Disaster recovery can be a complicated beast to tame. If you’re attempting to recover your IT infrastructure from some kind of disaster, you’re already faced with a number of challenges. First, there’s been an event that’s serious enough to warrant disaster recovery. Whether it’s flood, a plague of locusts, or someone cutting the wrong fibre cables, things aren’t going swimmingly. As a result, people are going to be a little stressed out. Invariably, there will be a lot to contend with, not just from an infrastructure perspective, but also from a people and process point of view. If there’s been a disaster, people will be worried about their families, possibly their homes. Some staff may not be able to make it to the recovery site (if you have one) to help with the recovery.

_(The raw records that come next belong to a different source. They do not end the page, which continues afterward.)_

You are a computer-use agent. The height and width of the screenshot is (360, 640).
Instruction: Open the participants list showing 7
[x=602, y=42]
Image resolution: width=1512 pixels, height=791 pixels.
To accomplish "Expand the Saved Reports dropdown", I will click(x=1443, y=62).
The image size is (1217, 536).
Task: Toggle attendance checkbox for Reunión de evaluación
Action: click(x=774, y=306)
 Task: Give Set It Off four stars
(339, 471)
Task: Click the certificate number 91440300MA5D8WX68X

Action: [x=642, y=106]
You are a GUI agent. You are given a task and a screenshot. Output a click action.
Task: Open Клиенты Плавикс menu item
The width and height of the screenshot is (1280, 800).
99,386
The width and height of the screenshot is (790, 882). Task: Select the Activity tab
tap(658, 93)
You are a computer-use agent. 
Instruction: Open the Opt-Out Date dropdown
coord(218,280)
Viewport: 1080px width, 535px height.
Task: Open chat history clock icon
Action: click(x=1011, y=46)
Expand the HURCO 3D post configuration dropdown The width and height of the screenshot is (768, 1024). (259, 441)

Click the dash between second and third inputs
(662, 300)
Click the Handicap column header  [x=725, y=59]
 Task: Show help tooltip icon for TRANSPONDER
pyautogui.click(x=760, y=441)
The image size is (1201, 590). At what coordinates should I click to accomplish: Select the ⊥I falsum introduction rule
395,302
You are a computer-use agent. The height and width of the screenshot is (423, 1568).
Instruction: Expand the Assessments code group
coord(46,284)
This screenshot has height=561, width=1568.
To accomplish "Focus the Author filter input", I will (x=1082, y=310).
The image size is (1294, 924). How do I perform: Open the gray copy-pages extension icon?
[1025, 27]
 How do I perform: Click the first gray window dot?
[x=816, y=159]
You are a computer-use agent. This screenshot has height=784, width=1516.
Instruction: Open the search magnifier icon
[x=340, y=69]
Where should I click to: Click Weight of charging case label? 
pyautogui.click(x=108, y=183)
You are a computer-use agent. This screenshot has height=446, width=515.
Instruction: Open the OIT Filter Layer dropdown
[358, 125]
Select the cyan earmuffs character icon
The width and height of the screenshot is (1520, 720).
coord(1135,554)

You’ll also likely be faced with the reality that your data centre is a complicated environment with a lot of moving parts. Some of that technical debt that you hoped wouldn’t be a problem any time soon has come back to bite you. And when was the last time you tested your recovery process? Did you failover a few non-production workloads during the day and run a few ping tests? That’s probably not enough to see how things really behave in a disaster.
I’m a big fan of trying to keep things simple. But data centre operations aren’t always a simple thing. And the recovery of a data centre is usually less so. You can help yourself by leveraging event monitoring tools to understand your progress at any given time, and how far you've still got to go. It seems odd that something as simple as syslog could be useful in the event of a disaster. But keep in mind you have a whole lot of moving pieces, slightly stressed out staff members, and various upset business units to deal with. A tool like syslog can provide insights into what has happened previously as well as what point you’re up to in the recovery process. It’s one thing to follow a checklist or run sheet during a recovery. It’s another thing to be able to validate your progress during the recovery by looking at actual log files generated by hosts and applications coming back online. In my opinion, this is why leveraging tools such as syslog and SNMP is so critical to achieving a level of sanity when managing and operating data centre infrastructure.
Beyond validation, tools like these give you a way to prove to concerned business units, other infrastructure staff, and (potentially) vendors what happened with the infrastructure. This is particularly useful when a recovery activity has gone awry and people are left scratching their heads as to why that’s the case. Grabbing the current bundle of logs after the machine has come up is one thing, but if you can go back through the events of the last few hours, there may be some additional insights that can be had.
Disaster recovery is no fun at the best of times, and people rightfully try to avoid it if they can. But you can make things at least a little easier on yourself and your business by investing time and effort in tools that can give you the right information when you need it most. Sure, it’s a bad thing that your primary data centre is under 3 feet of water now, but at least you’ll have some clarity about what happened when your applications came up for air in your secondary data centre.